Opositores, por sua vez, aproveitaram a visibilidade da cerimônia para exigir a libertação de presos políticos e denunciar a crise interna. Os protestos ganharam o endosso do cardeal venezuelano Baltazar Porras, crítico do chavismo. Em Roma, ele exortou a sociedade civil de seu país a seguir o exemplo dos santos e falou em erosão da liberdade, pobreza crescente, militarização da vida pública e uma “forma de governo que incita a violência, a corrupção e a falta de autonomia das instituições”.

Maduro reagiu e acusou Porras de conspirar contra as canonizações para enfraquecer o regime. Ao fim, nas palavras do ditador, o cardeal foi derrotado por Deus. Ataques contra o religioso também pipocaram nas redes sociais, chamando-o de golpista, lobo em pele de cordeiro e demônio que usa batina.

Sem clima para grandes festas, a Arquidiocese de Caracas então anunciou, de última hora, o cancelamento da cerimônia que ocorreria no dia 25 de outubro no Monumental, um estádio da cidade, para enaltecer as canonizações.

#### Tarefa 1
Por favor, reescreva de forma mais breve o parágrafo do texto sobre as canonizações que começa com "Maduro reagiu e acusou Porras", preservando os fatos principais.
#### Tarefa 2
Continue o texto sobre as canonizações a partir do ponto em que ele termina.

#### Material
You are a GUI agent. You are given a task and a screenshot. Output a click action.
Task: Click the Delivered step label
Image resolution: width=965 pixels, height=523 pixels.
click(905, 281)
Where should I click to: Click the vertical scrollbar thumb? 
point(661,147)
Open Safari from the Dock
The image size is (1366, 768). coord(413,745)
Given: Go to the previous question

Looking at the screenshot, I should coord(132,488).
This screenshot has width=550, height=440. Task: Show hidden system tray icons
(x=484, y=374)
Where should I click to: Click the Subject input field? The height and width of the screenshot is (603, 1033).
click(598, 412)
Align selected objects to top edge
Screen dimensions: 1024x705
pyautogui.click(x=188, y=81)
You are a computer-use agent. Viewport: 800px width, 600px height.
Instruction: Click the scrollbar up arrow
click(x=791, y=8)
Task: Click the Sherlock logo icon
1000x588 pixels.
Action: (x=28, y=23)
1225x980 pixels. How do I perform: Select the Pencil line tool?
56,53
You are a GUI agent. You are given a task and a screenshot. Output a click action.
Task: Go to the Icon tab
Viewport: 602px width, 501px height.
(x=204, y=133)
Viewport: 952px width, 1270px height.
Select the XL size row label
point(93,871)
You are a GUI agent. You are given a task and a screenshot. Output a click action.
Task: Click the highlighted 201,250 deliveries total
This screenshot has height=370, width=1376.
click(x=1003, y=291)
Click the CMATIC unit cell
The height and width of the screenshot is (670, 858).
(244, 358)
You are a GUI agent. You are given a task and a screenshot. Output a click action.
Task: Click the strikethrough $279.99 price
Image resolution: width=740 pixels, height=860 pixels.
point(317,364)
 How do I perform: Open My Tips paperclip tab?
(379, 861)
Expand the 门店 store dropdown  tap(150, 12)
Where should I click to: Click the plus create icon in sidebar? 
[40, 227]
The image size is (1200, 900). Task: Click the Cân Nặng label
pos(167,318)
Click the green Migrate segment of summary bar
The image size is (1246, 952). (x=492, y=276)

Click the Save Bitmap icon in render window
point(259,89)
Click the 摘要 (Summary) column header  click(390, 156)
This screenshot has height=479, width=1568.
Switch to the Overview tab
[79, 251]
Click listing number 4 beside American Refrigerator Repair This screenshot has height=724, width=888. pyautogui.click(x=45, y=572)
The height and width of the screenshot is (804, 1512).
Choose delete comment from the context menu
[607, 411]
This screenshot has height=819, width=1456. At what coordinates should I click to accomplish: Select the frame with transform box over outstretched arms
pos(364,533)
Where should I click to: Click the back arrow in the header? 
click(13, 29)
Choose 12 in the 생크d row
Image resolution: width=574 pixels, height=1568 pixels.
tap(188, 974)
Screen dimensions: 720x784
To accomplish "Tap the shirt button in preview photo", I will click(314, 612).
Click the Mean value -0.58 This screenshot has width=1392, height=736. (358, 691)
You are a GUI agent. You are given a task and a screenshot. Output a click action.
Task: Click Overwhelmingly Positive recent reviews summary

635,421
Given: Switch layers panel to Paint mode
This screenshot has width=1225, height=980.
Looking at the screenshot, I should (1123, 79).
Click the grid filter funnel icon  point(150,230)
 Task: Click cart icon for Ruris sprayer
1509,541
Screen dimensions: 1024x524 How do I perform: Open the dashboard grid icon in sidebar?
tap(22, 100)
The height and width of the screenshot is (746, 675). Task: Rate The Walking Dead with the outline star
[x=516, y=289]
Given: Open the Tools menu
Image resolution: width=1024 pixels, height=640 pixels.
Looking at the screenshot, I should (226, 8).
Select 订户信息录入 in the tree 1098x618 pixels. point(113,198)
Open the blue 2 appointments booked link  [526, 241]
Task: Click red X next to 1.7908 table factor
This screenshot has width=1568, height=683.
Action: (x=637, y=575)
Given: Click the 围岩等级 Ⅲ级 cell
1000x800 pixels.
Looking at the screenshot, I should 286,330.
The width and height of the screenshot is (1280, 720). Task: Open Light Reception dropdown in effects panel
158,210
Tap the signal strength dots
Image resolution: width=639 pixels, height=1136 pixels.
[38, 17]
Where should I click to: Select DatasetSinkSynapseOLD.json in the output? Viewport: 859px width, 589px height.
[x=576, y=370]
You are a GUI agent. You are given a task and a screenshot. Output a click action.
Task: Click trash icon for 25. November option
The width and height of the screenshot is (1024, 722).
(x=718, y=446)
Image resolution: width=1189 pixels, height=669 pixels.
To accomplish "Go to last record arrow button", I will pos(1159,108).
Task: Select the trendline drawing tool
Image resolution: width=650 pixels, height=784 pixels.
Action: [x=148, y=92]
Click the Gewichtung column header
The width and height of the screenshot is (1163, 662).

#### Resposta final 1
Maduro acusou Porras de conspirar contra as canonizações para enfraquecer o regime e afirmou que o cardeal foi derrotado por Deus. Nas redes sociais, o religioso também sofreu ataques e foi chamado de golpista, lobo em pele de cordeiro e demônio que usa batina.

#### Resposta final 2
O argumento oficial, de que o número de interessados excedeu o limite da capacidade de quase 40 mil, causou estranhamento, já que as inscrições eram feitas online e, presume-se, autoridades poderiam controlar o acesso com facilidade. Nos bastidores, especula-se que o cancelamento acabou por preservar tanto regime quanto igreja após as acusações de que os santos são explorados para fins políticos.

Seja como for, o episódio evidenciou que as tensões entre o regime de Maduro e os católicos podem explodir a qualquer momento, afirma Tomás Straka, historiador e professor da Universidade Católica Andrés Bello, em Caracas. Ainda assim, acrescenta, os conflitos causaram surpresa, já que os dois lados se esforçam manter canais de diálogo e “coexistir da forma mais pacífica possível” depois de uma relação conflituosa no passado, quando o país era liderado por Hugo Chávez (1999 – 2013).

Foi durante o papado de Francisco, descrito por opositores de Maduro como um simpatizante do regime, que as tensões entre igreja e Estado arrefeceram por volta de 2018, ainda segundo Straka. “Parece que ambos os lados entenderam que não podiam controlar um ao outro, que não era possível derrubar o governo e também que não era possível controlar a igreja.”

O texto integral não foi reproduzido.